** Records for the exercise follows **

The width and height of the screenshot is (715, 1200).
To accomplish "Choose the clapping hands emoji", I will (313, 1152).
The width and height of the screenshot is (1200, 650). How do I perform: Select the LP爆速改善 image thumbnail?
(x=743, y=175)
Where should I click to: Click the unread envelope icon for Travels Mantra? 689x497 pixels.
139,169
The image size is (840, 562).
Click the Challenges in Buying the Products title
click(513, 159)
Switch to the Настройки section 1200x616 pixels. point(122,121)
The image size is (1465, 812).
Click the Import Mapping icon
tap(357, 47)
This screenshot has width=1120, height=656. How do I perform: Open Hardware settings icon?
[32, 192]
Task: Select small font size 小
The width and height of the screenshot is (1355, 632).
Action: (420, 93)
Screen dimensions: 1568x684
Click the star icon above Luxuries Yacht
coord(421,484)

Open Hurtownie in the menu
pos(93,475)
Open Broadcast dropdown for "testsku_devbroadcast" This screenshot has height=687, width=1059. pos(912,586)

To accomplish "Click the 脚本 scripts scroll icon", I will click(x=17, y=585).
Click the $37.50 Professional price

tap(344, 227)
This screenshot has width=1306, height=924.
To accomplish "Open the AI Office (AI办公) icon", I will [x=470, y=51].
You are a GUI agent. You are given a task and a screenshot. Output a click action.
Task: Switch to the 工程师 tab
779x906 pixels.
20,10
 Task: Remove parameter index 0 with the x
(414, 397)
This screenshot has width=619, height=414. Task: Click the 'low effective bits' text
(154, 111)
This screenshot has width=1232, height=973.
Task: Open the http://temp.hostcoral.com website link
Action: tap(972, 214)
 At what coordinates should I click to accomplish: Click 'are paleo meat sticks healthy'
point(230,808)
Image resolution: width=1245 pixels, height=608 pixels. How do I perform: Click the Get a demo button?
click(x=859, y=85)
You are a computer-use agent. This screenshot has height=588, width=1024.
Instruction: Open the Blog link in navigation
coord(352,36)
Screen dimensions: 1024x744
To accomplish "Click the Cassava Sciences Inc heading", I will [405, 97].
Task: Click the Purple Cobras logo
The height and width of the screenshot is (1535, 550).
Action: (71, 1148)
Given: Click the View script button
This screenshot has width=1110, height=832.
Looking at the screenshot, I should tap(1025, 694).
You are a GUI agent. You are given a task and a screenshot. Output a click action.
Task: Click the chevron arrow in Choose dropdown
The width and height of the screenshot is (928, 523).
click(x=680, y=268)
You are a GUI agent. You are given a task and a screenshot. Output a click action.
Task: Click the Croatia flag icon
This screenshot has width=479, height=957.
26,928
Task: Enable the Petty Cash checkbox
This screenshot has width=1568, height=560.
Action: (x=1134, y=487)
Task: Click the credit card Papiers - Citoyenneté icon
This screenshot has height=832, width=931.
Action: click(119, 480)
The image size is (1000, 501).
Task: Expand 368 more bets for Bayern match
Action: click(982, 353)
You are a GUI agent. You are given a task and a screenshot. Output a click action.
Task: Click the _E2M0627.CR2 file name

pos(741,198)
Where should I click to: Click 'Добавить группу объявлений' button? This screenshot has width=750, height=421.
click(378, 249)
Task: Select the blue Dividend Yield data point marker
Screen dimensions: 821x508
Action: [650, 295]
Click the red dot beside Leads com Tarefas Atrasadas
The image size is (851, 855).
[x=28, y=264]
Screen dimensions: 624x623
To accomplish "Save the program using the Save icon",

** End of Records for the exercise **

• How to complete this task
The expected output is each line of the records above that includes the word "Switch".

• Completed exercise
Switch to the Настройки section 1200x616 pixels. point(122,121)
Task: Switch to the 工程师 tab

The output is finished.